A credit score is an important part of an individual’s financial picture that is often misunderstood. Broadly stated, a credit score is a prediction of one’s credit behavior and how likely someone is to pay back a loan. Using credit reports and past credit history, credit bureaus use a mathematical formula to create a credit score. Lenders then use that credit score to make decisions on whether to offer a mortgage, credit card, auto loan, and any other credit products to prospective borrowers. Simply stated, a credit score is a representation of how well someone uses debt and is a measure for lenders to see who they will lend to and at what rates.
There are five factors that are represented in the mathematical calculation of a credit score, each weighted with different levels of importance. These components are discussed below and are illustrated in the image below.
- Payment History (35%)
The first factor is payment history, making up 35% of a credit score. This factors in how many payments a borrower has made and whether they are on time or late. Late payments will hurt a credit score, while a consistent history of making on-time payments of debt will continue to help one’s credit score. This is the largest component of a credit score, so it is vital that on-time payments are made for borrowers to keep a credit score up.
- Amount Owed (30%)
Making up 30% of a credit score, the second component is the amount owed. While this category includes how much a borrower owes on loans and how many accounts have balances, the main component within this part is credit utilization. Credit utilization represents the percentage of a credit limit that is used. The general rule to maximize the credit score is to keep credit utilization under 30% of one’s credit line. For example, for a credit card with a credit limit of $2,000, the goal in order to maximize the credit score would be to keep the monthly spending of the card under $600, which is 30%.
- Length of Credit History (15%)
The third element is the length of credit history, which makes up 15% of a credit score. Credit scoring models will look at the age of the oldest account, the newest account, and the average age of all accounts open. While long-term use of credit is the main way this area can be improved, becoming an authorized user on an existing card, such as a parent credit card, will help this component as it will factor in your history as if you had been a user on that card since it was opened.
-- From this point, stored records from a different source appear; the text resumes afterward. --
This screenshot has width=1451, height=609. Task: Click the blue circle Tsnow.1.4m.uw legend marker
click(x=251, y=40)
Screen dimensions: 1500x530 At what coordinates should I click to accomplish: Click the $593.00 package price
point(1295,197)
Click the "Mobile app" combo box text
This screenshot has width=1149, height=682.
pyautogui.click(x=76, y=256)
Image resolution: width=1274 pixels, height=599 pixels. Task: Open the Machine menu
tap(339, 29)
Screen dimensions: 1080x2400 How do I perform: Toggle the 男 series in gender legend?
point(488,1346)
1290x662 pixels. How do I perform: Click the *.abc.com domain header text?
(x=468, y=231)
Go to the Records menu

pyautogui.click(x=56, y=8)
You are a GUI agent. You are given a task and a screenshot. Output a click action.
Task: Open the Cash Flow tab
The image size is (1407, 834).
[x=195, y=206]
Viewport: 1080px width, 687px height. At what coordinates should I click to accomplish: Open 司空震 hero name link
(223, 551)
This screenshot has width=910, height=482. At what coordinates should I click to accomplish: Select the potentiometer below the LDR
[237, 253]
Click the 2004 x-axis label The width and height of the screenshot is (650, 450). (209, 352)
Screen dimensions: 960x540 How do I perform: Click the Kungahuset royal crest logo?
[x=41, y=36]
Even when no longer using credit cards or different credit accounts, it is important for borrowers to keep those accounts open to improve credit history. If you were to close the account, it would no longer factor into credit history.
- New Credit (10%)
The fourth category is new credit, making up 10% of a credit score. While opening new credit helps a credit score, the process of applying can lead to a hard inquiry, which is when a lender or company requests to review your credit report as part of the loan application process. A hard inquiry generally lowers a credit score. Both factors should be considered when looking to open new lines of credit. It is recommended to not apply for new credit more than once every six months.
- Types of Credit (10%)
The last factor that makes up a credit score is different types of credit at 10% of the score. Having a mix of different types of credit such as a credit card, auto loans, and other types of credit helps boost a credit score.
Credit Tips
- It is important to recognize and understand the numbers behind a credit score including what is a good credit score and why having a good credit score is important. The graphic below illustrates the ranges an individual should be aiming for their personal credit score.
- A FICO credit score ranges from 300 to 850.
- Anything between 690 and 719 is considered a good credit score, while anything higher than 720 is considered an excellent credit score.
- The average FICO credit score in the US among borrowers is currently 714.
- A good credit score is important for anyone trying to obtain any sort of debt, whether that is a mortgage, auto loan, or opening a credit card.
- A lender will look at someone’s credit score to determine whether they will extend a loan and at what interest rate.
- Generally, the better the credit score, the better the interest rate that the borrower will receive.
It is important for one to not simply obtain debt for the purpose of building a credit score. It is possible to strengthen credit without going into debt, such as opening a credit card and paying off the balance every month. Proverbs 22:7 says, “The rich rule over the poor, and the borrower is slave to the lender.” While it is not sinful to be in debt, it is essential to realize the burden that comes to someone who is in debt and the struggle that can be. While acquiring a good credit score can be critical for a number of factors, it is important to be mindful of the amount of debt one is attaining and the purpose behind creating a good credit score.